══ EXTRACTED MATERIAL ══

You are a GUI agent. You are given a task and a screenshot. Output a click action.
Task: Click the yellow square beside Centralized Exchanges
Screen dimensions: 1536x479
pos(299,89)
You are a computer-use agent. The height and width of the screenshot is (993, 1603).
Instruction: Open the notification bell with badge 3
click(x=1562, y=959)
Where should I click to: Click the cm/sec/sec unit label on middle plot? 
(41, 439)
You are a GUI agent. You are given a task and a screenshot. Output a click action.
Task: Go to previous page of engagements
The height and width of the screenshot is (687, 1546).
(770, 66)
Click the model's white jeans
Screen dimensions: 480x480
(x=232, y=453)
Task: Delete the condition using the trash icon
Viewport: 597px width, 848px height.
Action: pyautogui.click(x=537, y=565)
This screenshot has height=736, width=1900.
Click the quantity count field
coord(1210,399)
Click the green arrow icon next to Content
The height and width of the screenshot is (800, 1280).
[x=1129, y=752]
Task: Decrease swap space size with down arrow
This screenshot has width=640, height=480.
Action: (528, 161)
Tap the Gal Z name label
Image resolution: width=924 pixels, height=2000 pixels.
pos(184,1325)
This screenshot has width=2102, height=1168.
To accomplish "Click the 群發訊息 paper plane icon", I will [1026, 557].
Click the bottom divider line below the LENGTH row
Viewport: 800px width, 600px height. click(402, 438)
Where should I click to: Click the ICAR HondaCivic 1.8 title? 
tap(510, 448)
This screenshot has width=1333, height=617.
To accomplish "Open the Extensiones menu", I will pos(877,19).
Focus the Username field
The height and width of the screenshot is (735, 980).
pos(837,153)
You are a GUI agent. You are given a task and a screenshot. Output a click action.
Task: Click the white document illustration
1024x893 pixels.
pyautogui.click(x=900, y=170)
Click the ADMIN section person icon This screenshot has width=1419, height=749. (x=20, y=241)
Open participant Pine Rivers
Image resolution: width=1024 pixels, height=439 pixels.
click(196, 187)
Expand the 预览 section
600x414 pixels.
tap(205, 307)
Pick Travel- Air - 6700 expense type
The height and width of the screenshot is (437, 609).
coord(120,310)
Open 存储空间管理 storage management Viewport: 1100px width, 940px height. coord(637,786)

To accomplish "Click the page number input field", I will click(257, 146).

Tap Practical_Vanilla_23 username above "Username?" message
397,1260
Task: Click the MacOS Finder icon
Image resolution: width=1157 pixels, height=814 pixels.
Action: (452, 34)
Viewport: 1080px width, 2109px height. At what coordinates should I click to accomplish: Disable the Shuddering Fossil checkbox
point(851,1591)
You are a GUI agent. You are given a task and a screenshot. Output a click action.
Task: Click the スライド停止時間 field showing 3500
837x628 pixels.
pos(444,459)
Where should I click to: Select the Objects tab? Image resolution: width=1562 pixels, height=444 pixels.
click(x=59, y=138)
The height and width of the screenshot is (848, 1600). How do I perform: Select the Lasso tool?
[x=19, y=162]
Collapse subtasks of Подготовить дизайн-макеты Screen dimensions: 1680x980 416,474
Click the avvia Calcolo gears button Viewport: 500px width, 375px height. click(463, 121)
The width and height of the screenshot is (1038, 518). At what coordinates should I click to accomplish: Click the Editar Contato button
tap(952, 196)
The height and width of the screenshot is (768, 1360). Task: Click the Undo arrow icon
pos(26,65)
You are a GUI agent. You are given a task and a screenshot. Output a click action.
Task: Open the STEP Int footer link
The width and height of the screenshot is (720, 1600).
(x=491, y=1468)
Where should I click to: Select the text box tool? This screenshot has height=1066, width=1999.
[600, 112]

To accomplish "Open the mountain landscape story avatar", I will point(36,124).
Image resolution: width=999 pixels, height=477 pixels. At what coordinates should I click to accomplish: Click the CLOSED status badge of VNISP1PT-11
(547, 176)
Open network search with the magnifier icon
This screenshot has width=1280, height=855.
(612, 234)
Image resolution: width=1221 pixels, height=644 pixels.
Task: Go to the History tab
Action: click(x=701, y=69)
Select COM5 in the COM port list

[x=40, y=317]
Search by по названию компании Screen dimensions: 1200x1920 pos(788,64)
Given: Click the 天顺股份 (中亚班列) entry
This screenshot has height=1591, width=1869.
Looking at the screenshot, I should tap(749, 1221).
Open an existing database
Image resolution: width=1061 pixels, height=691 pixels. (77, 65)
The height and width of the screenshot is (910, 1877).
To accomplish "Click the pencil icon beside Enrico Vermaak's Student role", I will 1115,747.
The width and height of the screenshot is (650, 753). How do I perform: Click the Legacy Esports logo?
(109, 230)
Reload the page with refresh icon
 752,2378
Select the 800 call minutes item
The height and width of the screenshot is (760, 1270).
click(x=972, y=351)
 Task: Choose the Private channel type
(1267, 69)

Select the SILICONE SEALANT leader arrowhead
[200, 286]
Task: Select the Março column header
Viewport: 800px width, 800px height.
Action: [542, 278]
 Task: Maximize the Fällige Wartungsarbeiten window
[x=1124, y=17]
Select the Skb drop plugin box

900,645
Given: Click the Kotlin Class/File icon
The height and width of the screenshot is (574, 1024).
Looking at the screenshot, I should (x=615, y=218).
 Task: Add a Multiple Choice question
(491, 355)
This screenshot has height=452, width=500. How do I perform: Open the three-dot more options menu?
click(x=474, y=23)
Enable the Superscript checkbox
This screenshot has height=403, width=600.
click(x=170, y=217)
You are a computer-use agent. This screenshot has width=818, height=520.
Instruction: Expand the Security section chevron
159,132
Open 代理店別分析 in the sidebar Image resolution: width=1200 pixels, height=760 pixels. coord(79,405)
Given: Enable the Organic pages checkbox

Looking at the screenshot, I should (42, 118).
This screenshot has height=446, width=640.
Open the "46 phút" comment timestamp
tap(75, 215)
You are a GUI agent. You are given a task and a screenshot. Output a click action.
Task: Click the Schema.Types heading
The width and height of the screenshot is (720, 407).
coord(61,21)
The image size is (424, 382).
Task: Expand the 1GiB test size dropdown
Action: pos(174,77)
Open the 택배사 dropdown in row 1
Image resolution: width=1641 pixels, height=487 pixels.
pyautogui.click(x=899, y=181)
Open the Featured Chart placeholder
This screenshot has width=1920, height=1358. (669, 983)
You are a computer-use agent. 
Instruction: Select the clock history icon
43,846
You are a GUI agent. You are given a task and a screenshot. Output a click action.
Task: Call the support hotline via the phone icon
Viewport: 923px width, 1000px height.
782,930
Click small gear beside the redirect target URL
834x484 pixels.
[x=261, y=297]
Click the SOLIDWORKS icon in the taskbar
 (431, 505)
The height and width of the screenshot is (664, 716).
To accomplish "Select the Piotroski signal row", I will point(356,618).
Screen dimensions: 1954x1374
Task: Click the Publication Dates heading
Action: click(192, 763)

═══

● ACTION ITEM
A single number is needed: the count of lines in the records that include "computer".

● OUTPUT OF THE EXERCISE
3